(What this task involves): In the passage below on inflation and supply chain problems, how long did the baby formula factory in Michigan stay closed?

(Document passage Opens)

Consequently, the U.S. Congress and the Biden administration approved a COVID-19 federal stimulus bill valued at around $1 trillion. Accordingly, U.S. citizens went on a massive spending spree in the first quarter of 2022, although global manufacturers, supply chains and retailers were not prepared to handle the huge upsurge in consumer demand. The U.S. inflation rate rose to 8.6 percent in May.

The severe supply chain disruptions were also a shock to the system, such as long delays at the Long Beach Port in California. Cargo ships importing goods from the Asian markets had to wait 15 to 20 days or even longer in a queue to have their products unloaded. The logjams at U.S. West Coast ports continued last year for over six months.

Meanwhile, a series of other black swan incidents (unexpected bad news events) caused deepening problems for the global economy. In February, the U.S. FDA (Food & Drug Administration) temporarily shut down the nation's largest factory for producing baby formula in Michigan. The factory remained closed for about five months and led to severe baby formula shortages at most grocery stores nationwide.

(Document passage Closes)
(Supplied entries Opens)

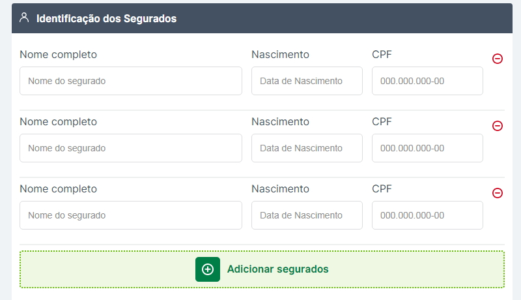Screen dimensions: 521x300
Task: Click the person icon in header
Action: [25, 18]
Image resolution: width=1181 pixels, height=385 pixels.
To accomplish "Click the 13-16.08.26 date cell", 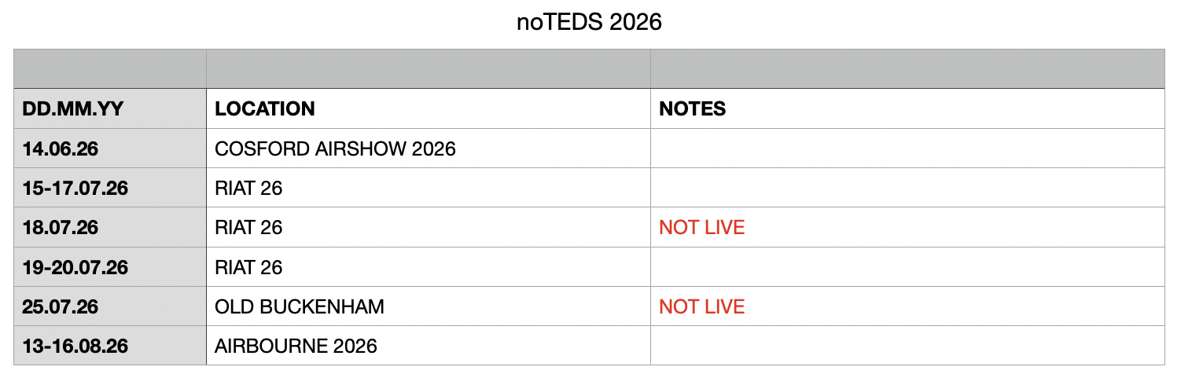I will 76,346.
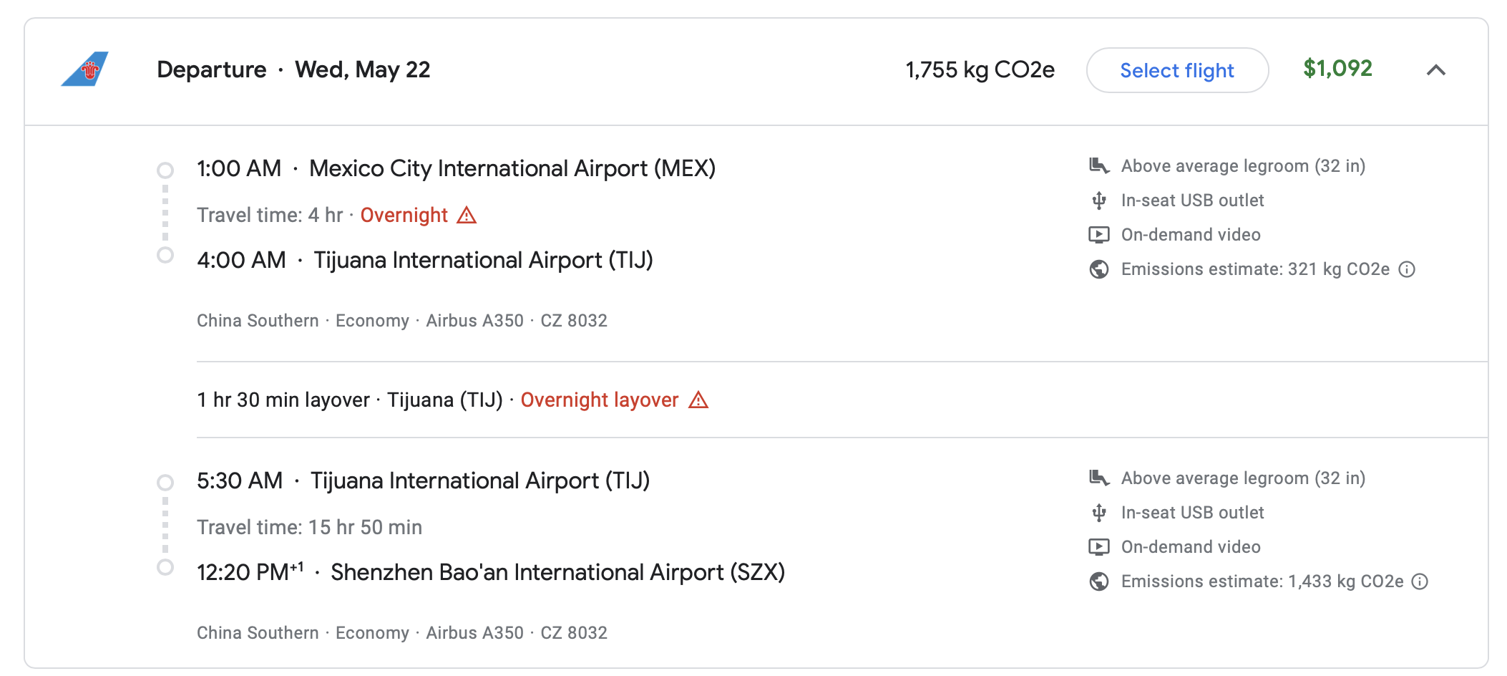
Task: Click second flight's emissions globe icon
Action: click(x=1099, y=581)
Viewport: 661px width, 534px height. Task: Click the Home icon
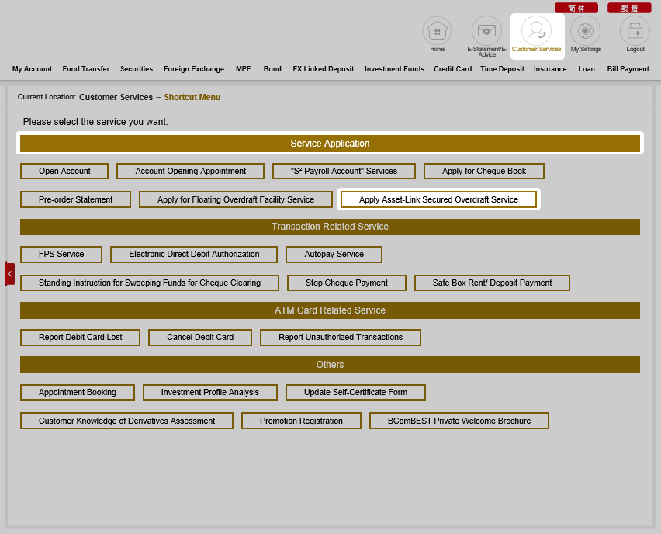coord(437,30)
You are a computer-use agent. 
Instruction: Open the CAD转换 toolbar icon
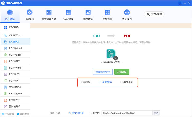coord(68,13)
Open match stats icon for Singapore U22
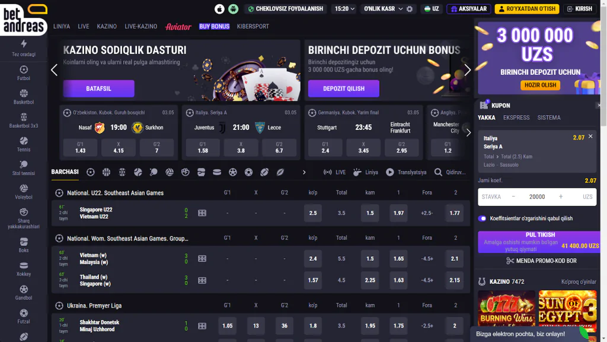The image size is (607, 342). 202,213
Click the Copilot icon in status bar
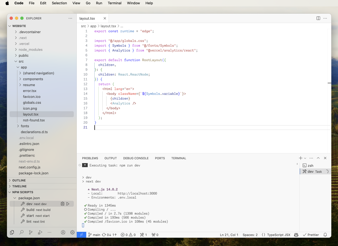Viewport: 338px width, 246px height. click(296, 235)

(Supplied entries Closes)
(Supplied entries Opens)

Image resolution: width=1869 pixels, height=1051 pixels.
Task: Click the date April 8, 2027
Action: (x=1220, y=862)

(Supplied entries Closes)

(Response to this task): About five months.